Compare two deep learning frameworks: TensorFlow and Pytorch
Learn how TensorFlow and PyTorch compare against each other using convolutional neural networks as an example for image training using a Resnet-50 model.
Deep learning algorithms help solve cognitive problems in an effective way. And, two popular frameworks for deep learning are TensorFlow (from Google) and PyTorch (from Facebook), which are now part of the IBM PowerAI package.
One decision that data scientists or developers of artificial intelligence (AI) apps must know is which framework is best for their use case. TensorFlow and PyTorch both excel in their own way, and in this blog, I’ll explain how TensorFlow and PyTorch compare against each other using a convolutional neural network as an example for image training using a Resnet-50 model.

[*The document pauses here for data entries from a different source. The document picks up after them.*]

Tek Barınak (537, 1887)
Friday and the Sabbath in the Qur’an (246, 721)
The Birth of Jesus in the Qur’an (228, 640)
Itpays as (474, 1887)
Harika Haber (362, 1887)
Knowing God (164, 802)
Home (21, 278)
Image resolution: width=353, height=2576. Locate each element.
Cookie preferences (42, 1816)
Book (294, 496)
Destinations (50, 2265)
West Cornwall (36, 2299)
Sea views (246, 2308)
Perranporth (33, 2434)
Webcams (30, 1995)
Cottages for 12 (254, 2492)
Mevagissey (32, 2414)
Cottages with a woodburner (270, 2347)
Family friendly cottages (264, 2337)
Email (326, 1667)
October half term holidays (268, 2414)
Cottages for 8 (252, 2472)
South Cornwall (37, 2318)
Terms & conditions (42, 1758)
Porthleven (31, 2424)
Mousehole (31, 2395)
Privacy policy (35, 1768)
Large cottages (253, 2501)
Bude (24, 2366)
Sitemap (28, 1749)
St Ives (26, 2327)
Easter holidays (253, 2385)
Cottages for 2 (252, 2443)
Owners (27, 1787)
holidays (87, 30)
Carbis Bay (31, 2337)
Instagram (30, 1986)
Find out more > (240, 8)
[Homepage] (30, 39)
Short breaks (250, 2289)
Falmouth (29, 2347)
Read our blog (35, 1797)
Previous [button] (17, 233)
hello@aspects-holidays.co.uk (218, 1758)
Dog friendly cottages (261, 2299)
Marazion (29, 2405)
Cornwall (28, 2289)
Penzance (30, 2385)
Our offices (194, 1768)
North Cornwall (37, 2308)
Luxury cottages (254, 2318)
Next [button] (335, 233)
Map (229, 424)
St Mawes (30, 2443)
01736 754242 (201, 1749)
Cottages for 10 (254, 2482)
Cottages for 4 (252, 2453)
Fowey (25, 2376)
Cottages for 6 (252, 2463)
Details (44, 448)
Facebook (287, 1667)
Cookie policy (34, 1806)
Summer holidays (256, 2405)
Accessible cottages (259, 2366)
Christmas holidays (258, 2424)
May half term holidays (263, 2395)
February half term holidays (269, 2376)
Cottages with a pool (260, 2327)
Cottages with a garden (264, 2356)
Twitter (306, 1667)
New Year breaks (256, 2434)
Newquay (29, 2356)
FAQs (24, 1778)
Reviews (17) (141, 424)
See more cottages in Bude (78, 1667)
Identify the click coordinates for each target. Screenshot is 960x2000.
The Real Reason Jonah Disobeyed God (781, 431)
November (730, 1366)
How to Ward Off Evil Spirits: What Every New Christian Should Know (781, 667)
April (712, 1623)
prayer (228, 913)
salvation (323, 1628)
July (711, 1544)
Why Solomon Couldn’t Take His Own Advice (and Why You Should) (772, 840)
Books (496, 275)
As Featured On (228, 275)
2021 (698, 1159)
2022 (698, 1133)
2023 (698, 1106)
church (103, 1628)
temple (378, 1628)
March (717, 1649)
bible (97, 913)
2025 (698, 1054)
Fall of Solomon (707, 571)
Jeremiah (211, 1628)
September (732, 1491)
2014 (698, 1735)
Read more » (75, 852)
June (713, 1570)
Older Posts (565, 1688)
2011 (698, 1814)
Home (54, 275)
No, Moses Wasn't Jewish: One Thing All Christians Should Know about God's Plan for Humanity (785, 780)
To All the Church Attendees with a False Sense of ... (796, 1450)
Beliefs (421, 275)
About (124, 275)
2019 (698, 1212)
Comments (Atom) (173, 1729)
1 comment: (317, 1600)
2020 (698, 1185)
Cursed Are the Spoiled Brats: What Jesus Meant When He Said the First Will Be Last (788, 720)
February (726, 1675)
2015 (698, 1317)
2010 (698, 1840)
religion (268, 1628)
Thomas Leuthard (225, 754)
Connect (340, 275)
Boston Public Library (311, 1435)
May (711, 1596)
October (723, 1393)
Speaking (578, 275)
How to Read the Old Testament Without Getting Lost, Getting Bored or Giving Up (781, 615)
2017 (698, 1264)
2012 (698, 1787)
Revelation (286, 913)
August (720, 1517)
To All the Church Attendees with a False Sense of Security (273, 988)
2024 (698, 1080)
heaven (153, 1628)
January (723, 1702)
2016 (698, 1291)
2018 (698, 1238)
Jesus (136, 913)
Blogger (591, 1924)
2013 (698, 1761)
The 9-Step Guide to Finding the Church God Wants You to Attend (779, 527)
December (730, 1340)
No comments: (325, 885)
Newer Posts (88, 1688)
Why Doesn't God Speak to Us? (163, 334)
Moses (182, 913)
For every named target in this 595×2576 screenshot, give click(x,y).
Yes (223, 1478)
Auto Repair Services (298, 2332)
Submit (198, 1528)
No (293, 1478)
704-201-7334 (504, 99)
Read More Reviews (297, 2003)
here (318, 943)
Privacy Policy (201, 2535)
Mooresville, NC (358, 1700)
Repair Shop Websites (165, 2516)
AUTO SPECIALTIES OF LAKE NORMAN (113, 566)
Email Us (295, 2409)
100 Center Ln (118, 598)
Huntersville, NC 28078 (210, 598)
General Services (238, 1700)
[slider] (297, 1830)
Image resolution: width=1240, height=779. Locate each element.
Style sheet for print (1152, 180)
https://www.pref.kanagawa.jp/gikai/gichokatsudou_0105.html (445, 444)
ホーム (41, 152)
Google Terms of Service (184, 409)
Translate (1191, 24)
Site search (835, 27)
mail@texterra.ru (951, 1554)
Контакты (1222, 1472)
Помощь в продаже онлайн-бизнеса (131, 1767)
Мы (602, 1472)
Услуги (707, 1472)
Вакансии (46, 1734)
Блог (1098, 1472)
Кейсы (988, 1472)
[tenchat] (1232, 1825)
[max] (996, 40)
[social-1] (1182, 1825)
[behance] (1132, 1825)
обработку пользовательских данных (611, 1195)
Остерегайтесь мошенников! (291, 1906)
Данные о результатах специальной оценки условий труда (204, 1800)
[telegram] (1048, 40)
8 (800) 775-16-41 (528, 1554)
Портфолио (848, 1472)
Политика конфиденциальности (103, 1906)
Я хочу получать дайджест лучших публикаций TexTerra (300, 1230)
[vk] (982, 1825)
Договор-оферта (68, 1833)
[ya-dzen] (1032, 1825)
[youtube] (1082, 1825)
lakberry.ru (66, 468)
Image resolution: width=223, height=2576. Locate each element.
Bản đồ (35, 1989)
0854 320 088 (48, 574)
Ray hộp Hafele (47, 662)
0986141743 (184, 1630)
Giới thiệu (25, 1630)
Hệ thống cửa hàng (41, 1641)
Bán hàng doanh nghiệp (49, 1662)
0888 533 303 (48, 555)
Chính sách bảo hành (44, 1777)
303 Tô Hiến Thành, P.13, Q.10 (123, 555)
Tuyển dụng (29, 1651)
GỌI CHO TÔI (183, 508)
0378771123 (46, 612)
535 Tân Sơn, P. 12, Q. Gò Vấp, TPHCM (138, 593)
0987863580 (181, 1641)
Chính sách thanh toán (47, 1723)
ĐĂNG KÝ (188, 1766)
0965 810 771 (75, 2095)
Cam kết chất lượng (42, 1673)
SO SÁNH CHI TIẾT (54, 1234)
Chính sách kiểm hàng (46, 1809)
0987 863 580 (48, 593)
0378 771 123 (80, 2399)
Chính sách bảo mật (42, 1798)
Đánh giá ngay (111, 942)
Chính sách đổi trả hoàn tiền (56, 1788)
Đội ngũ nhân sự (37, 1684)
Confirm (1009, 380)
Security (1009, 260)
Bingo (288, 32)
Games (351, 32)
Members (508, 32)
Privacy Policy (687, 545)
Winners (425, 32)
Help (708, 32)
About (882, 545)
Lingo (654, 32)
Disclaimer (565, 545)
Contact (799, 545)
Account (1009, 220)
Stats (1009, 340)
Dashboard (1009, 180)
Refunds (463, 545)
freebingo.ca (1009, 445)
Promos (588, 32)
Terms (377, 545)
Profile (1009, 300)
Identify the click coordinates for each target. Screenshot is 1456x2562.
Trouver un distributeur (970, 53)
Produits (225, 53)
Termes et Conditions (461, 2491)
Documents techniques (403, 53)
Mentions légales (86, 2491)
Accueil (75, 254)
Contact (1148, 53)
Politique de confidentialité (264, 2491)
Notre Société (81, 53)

Google started a proprietary machine learning language called DistBelief that later transformed into TensorFlow. At the beginning, TensorFlow had a Python front end and a large C++ runtime at the back end. Over time, they moved most of their runtime into Python. With TensorFlow, you must define the graph statically and then run the model through a session. These graphs in TensorFlow are difficult to debug. Even though they provide a debugging tool called tfdbg, it helps to analyze the tensors and their operations. From a Python standpoint, you need a separate debugger to debug that code. However, there is a very good visualizing tool called TensorBoard that gives a great visualization of the model, hyper parameters, runtime, and so on.
Torch is an open source machine learning library based on the Lua programming language. Over time, it has been converted into a Python-based library with some changes and called PyTorch. This is heavily used by Facebook. PyTorch lets you define, change, and run the model dynamically. You can use any Python debugger like pdb to debug the PyTorch-based code. It does not have a visualizer like TensorBoard. However, as the framework becomes more mature, there should be more visualizers developed for it as well.
Now, let’s compare these two deep learning frameworks using a standard image recognition model. I use a Resnet-50 model with an ImageNet data set and a batch size of 32 images. I evaluated it on both TensorFlow and PyTorch.
I found that PyTorch performed much better compared to TensorFlow. It’s not always the norm that PyTorch will outperform TensorFlow, but at least for the nature of deep learning applications like Resnet-50, it should. I dissected the application to see where they spent most of their time and for what purpose.
The per iteration time to process 32 images was computed at 160 ms on PyTorch compared to 197 ms on TensorFlow. The major benefit for PyTorch comes from the type of kernels that it uses for the forward and backward propagation, which is evident from the time spent on the propagation. PyTorch spent 31 ms and 33 ms on forward and backward computation, respectively, whereas TensorFlow spent 55 ms and 120 ms on similar operations. The gradient reduction operation in PyTorch is an exclusive operation with no other computations happening in parallel. With TensorFlow, the reduction is a parallel operation that gets computed alongside the backward propagation kernels.
I also note that PyTorch acts on raw input images and eventually spends a lot of time doing the preprocessing of the data. TensorFlow does the processing of the images to a certain extent and stores them as TFRecords even before the start of the training phase. This results in TensorFlow spending only 22 ms compared to PyTorch spending 48 ms to preprocess the data. This benefit of preprocessing in TensorFlow does not get converted to the full training benefit because the kernels used in PyTorch are much superior compared to TensorFlow. If TensorFlow can somehow use similar kernels, that should result in TensorFlow performing better than PyTorch for models like Resnet-50.
In this blog post, I showed that even though two different deep learning frameworks work on the same model, the runtime characteristics can be drastically different, which results in a difference in performance. In another sense, it also shows the possible optimization opportunities for improving some of these frameworks.